However, while everyone was working on refining the new quantum mechanics, Erwin Schrödinger proposed an alternative method. With his famous wave equation, he approached quantum mechanics from a very different course. He was interested in how matter behaved like waves, as light had been shown to do, and in doing so he completely discarded much of the work that had recently been done in quantum physics. The scientific world was shocked, moreover, when it was proved that Schrödinger's equation yielded equivalent results to matrix mechanics. While the two alternative theories may have been mathematically equivalent, they presented completely different pictures of reality.

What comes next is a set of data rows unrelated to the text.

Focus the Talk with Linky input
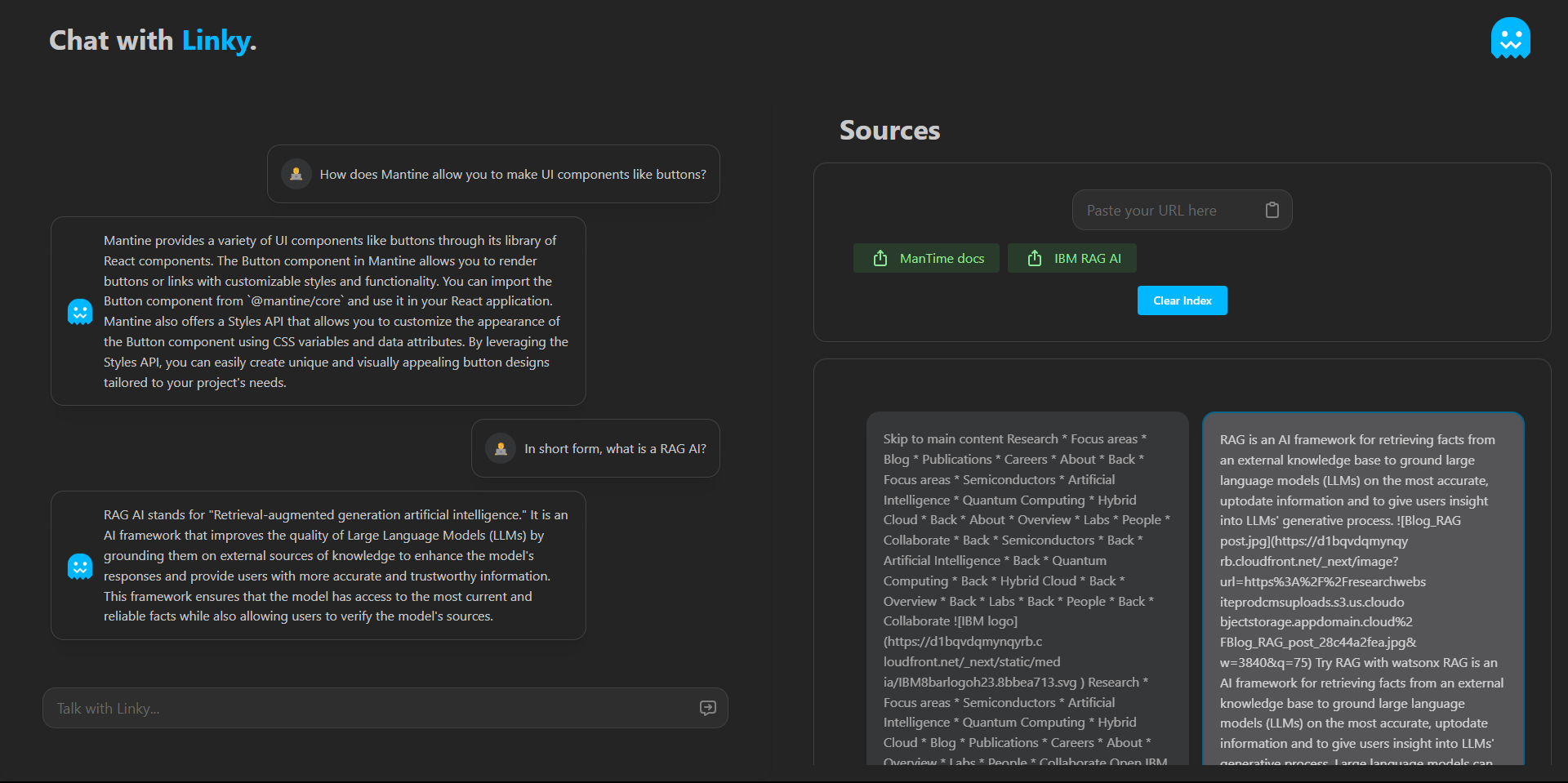This screenshot has height=783, width=1568. [368, 708]
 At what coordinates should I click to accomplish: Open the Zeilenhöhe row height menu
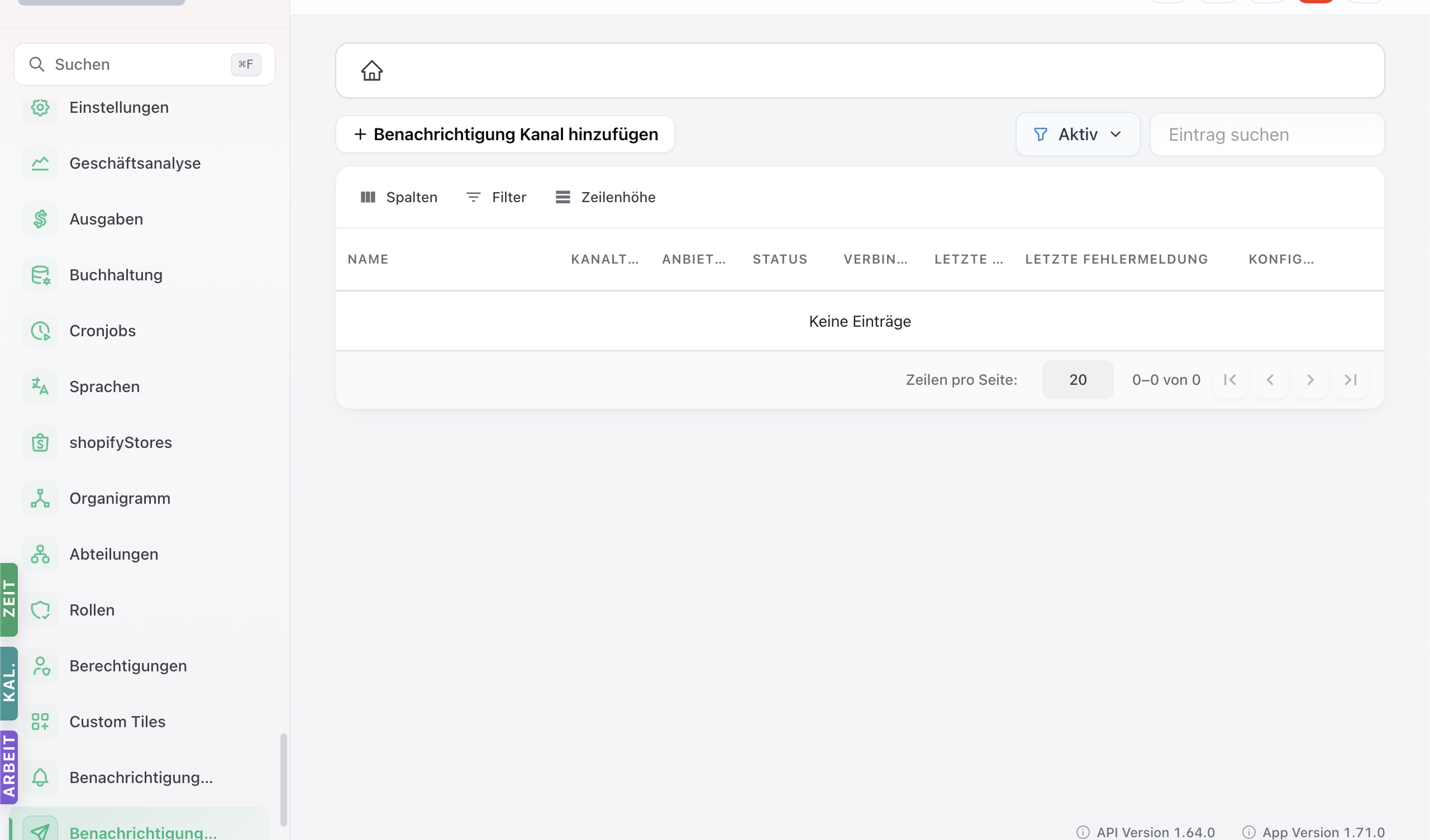(605, 197)
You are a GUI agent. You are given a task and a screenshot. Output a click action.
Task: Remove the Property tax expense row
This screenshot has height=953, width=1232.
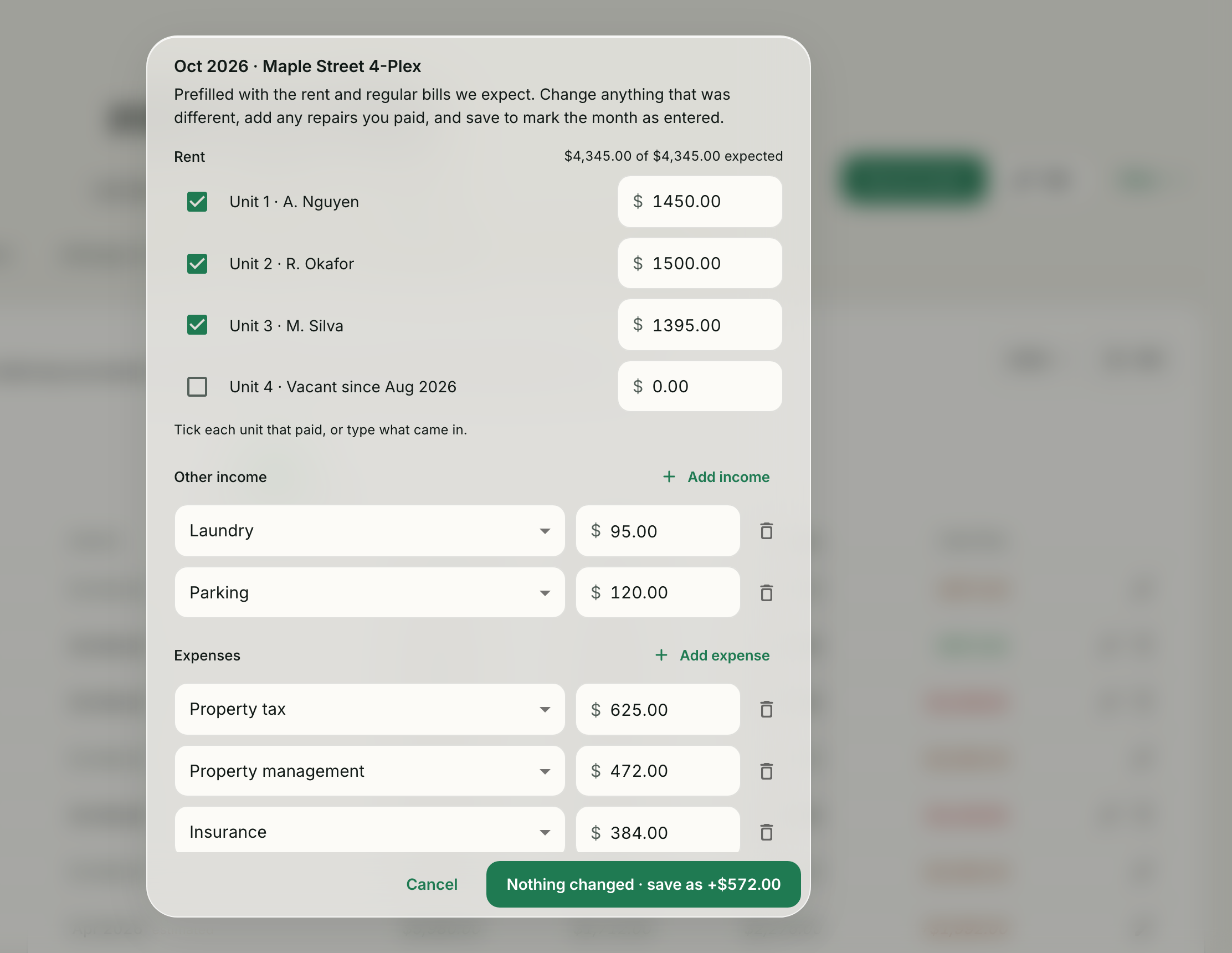(x=766, y=709)
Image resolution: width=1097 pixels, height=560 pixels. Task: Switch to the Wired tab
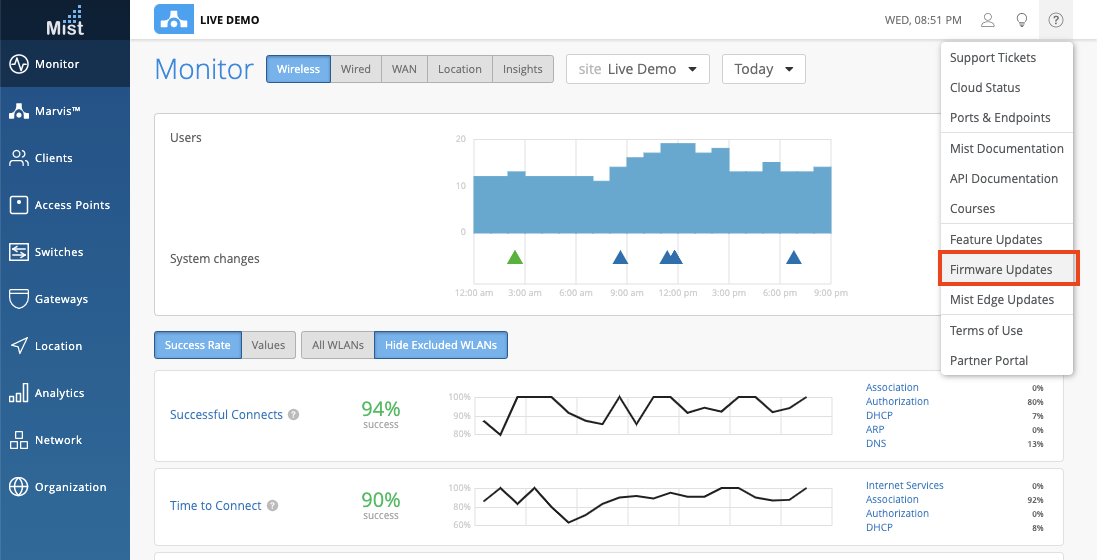click(x=355, y=69)
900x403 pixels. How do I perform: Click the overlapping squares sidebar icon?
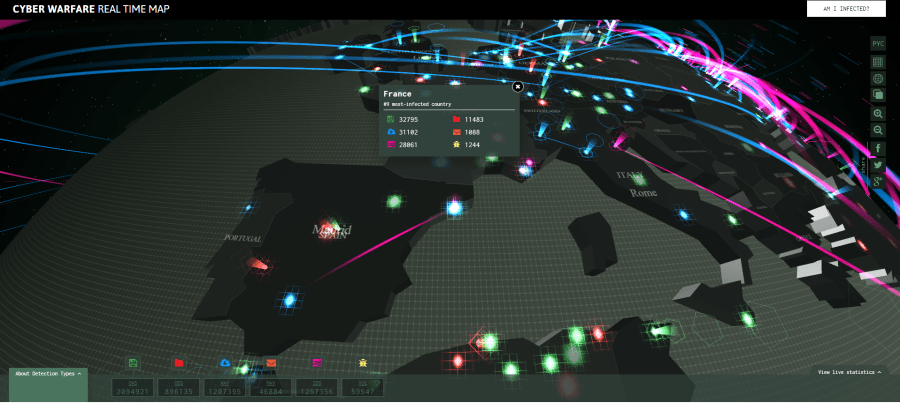pyautogui.click(x=878, y=95)
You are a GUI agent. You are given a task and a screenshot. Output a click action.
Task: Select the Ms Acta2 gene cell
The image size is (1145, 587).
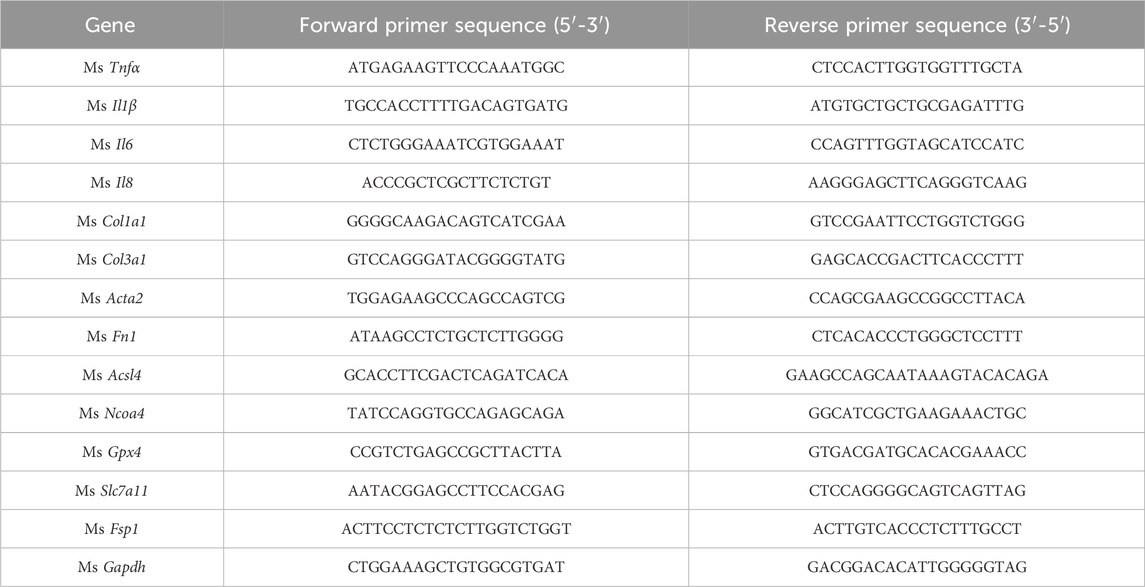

The debate was not always cordial. Schrödinger insisted that his portrayal was more easily visualized and declared matrix mechanics superseded, while Heisenberg and his colleagues believed Schrödinger's account to be misleading and insufficient. There is no doubt that many physicists, while appreciating the mathematical advances that Schrödinger's equation entailed, took offense to the abandonment of the achievements on which they had spent so much time and effort. Schrödinger's wave theory was based on a continuous field, while the idea of quantum jumps fleshed out by Bohr, Heisenberg, and many others put forth a discontinuous picture.
The debate continued on with no resolution, and it became clear that a new discovery would have to be advanced. This new discovery came in the form of Heisenberg's uncertainty principle.